> INSTRUCTIONS TO FOLLOW
Extract the line that contains "Screen dimensions: 1490x353" and every line after it through the end of the records below, exactly as written, leaving out any pictures.

[Records from a data source]
- Opening Delimiter -

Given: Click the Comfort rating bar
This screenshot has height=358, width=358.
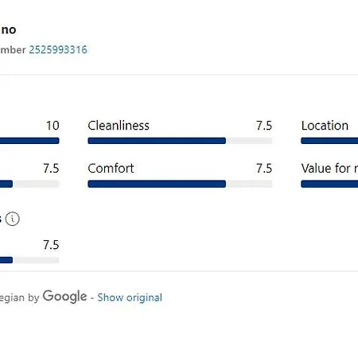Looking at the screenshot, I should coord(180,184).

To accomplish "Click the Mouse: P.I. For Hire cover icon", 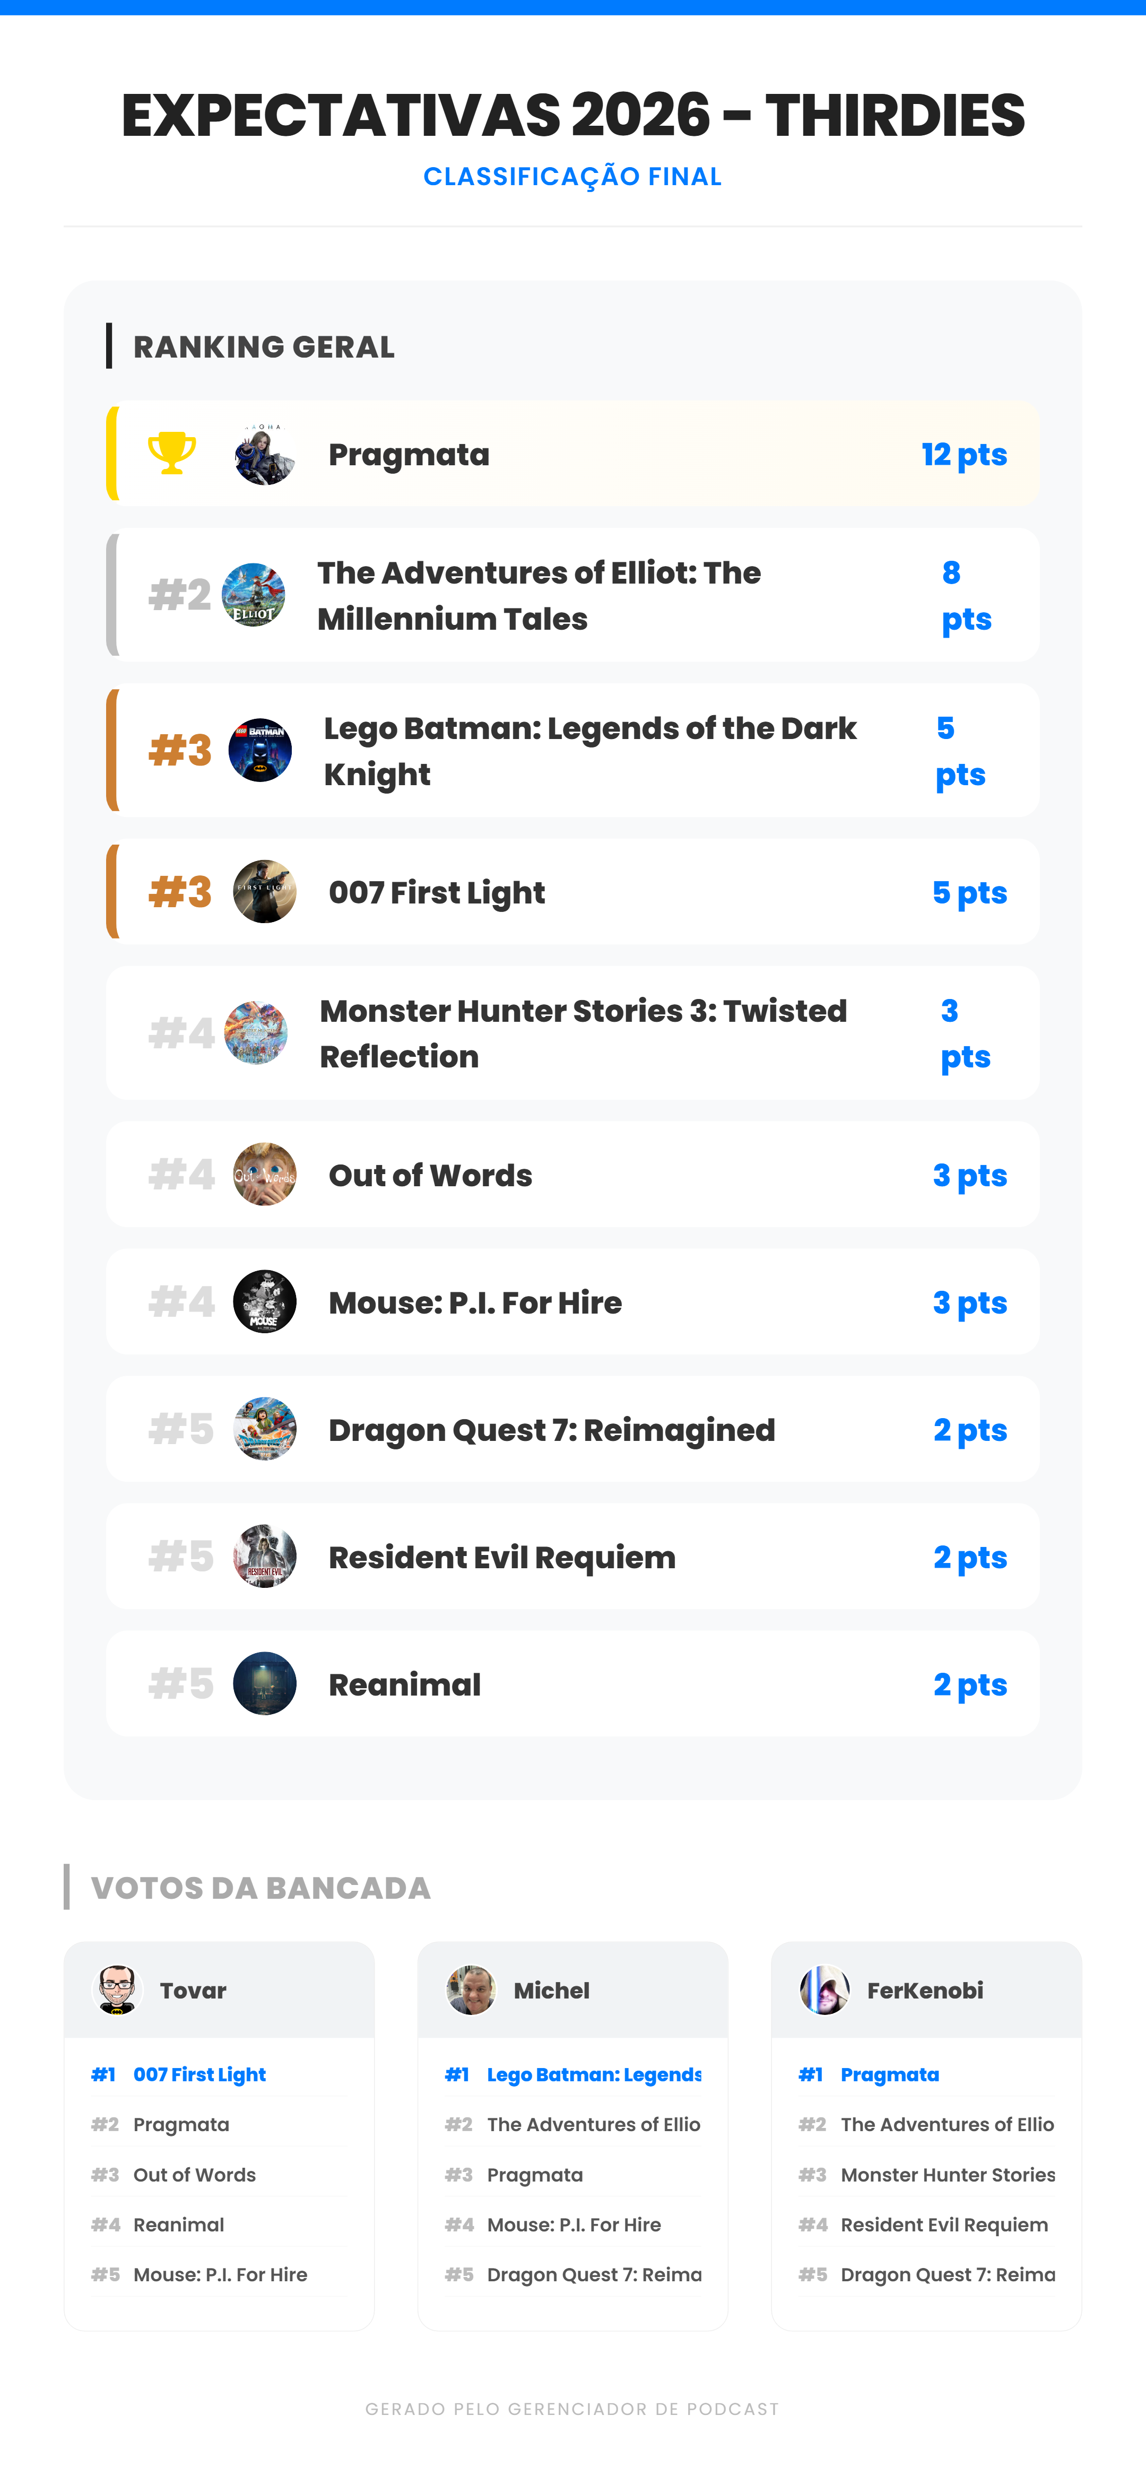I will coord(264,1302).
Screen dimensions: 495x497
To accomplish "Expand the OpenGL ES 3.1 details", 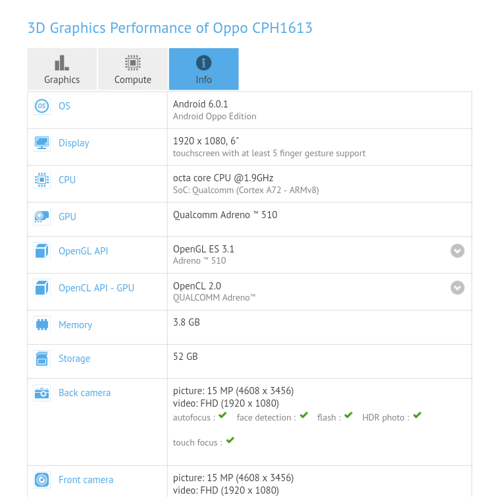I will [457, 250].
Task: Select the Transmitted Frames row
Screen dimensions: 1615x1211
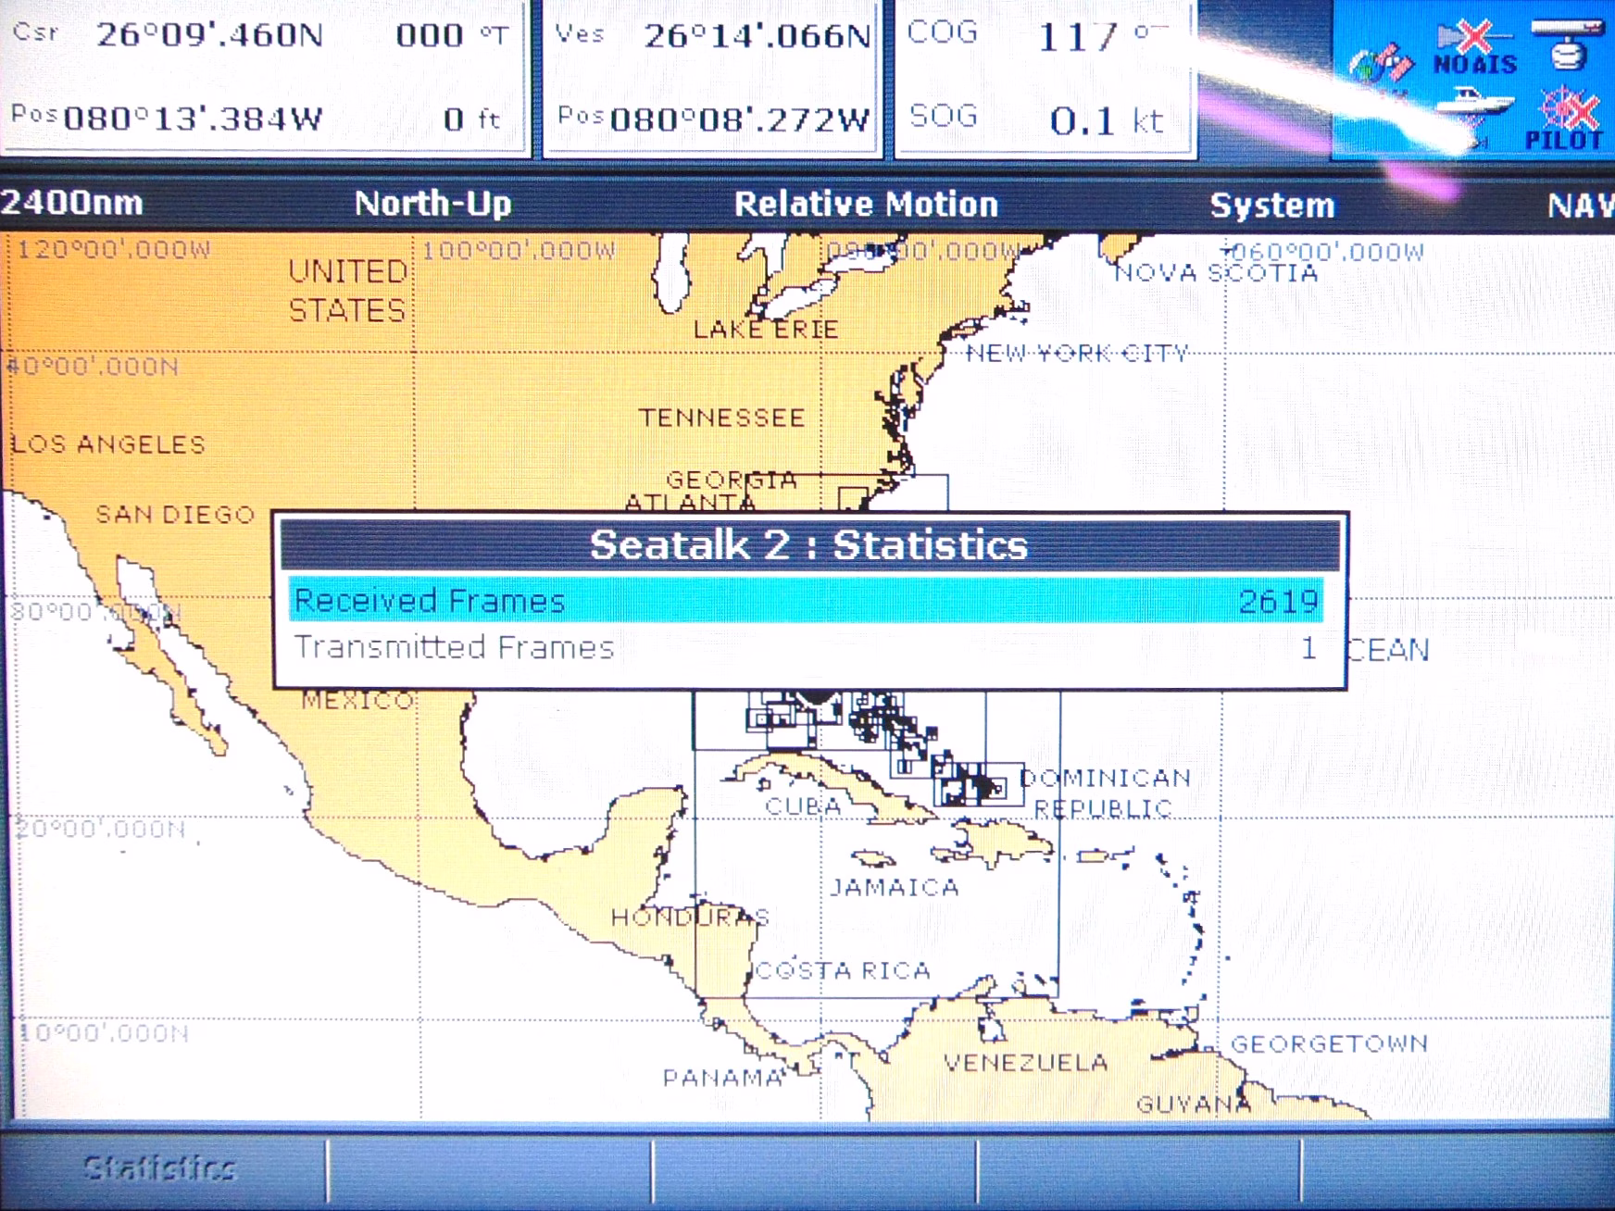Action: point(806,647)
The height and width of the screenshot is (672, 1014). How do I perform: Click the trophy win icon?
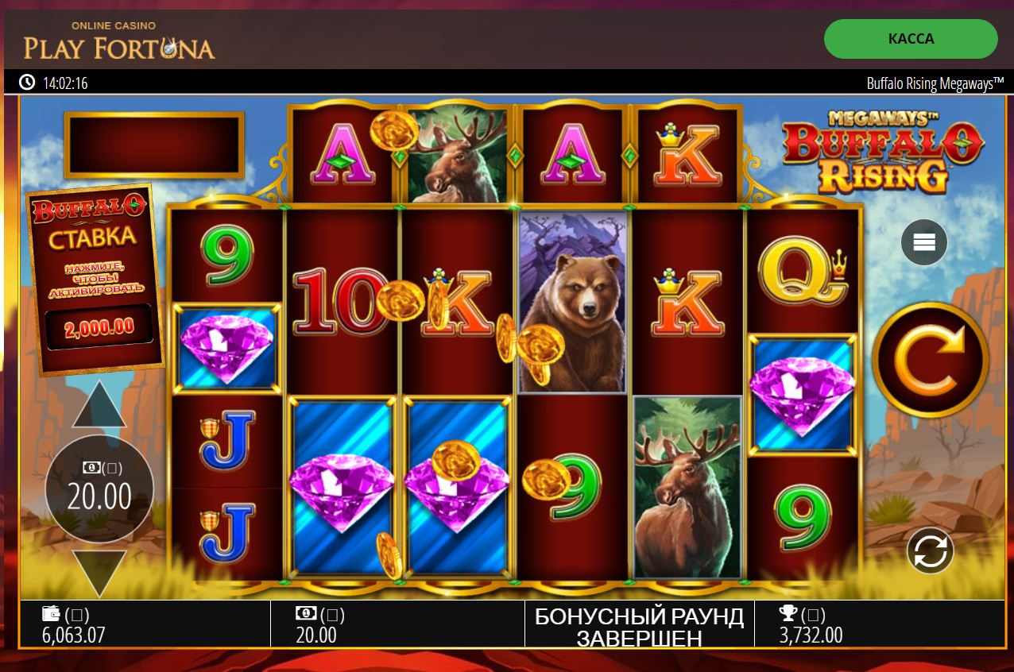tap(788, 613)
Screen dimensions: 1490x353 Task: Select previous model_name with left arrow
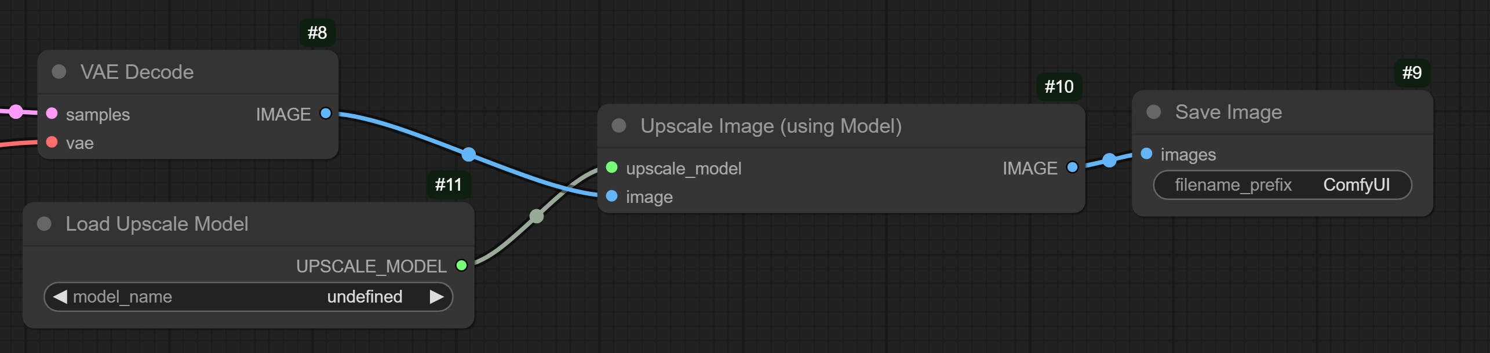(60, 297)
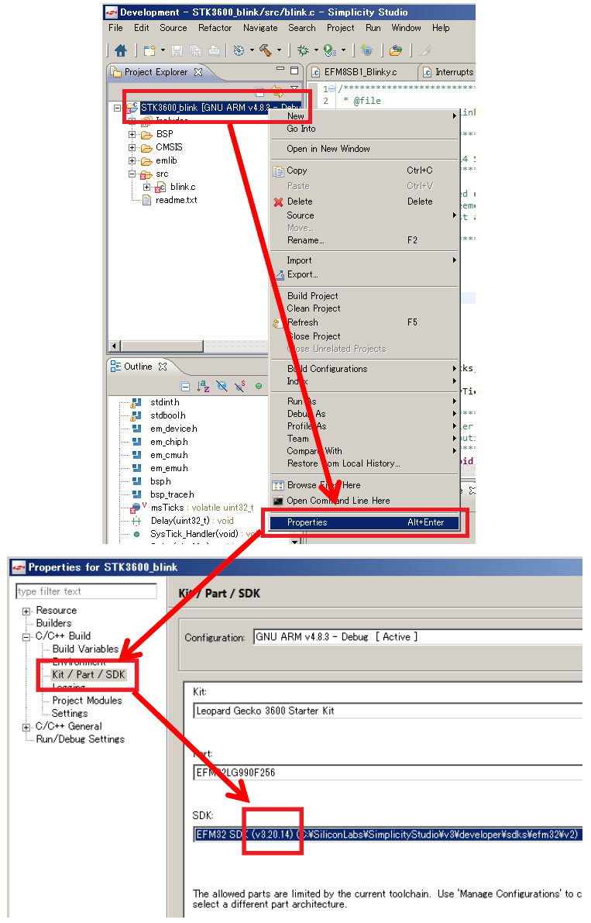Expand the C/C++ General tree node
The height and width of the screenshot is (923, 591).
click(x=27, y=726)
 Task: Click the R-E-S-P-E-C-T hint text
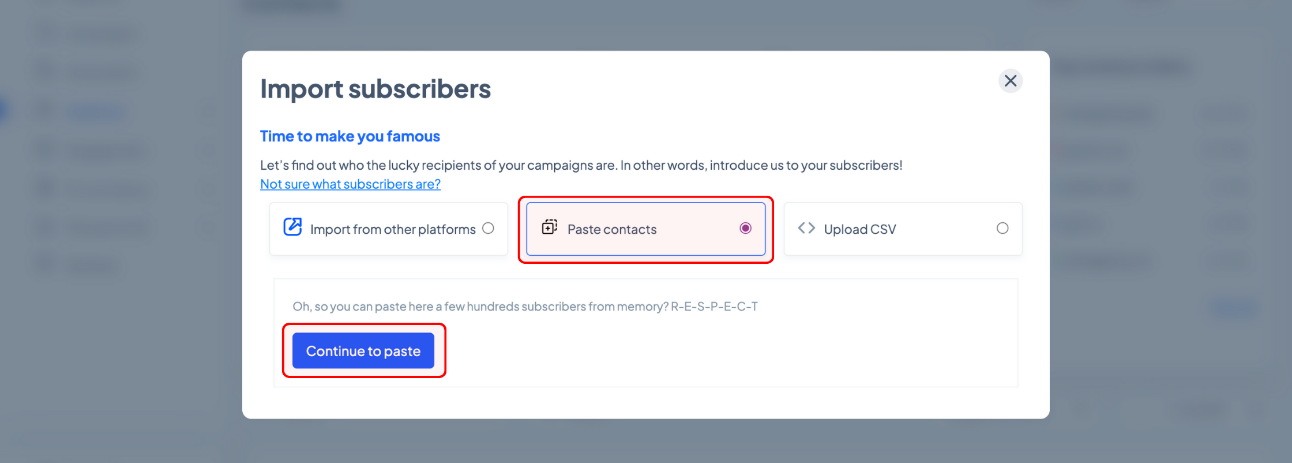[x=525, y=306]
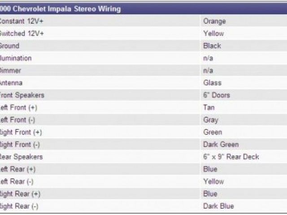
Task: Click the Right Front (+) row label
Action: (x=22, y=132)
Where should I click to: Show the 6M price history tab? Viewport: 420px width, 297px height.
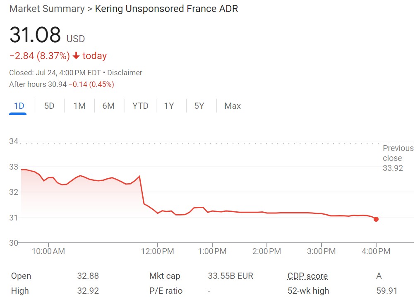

- Closing Delimiter -

> ANSWER BOX
Screen dimensions: 1490x353 Task: Select previous model_name with left arrow
(60, 297)
Expand the C/C++ General tree node
The height and width of the screenshot is (923, 591).
click(x=27, y=726)
 Task: Click the R-E-S-P-E-C-T hint text
[x=525, y=306]
Task: Click the Right Front (+) row label
Action: (x=22, y=132)
Where should I click to: Show the 6M price history tab? Viewport: 420px width, 297px height.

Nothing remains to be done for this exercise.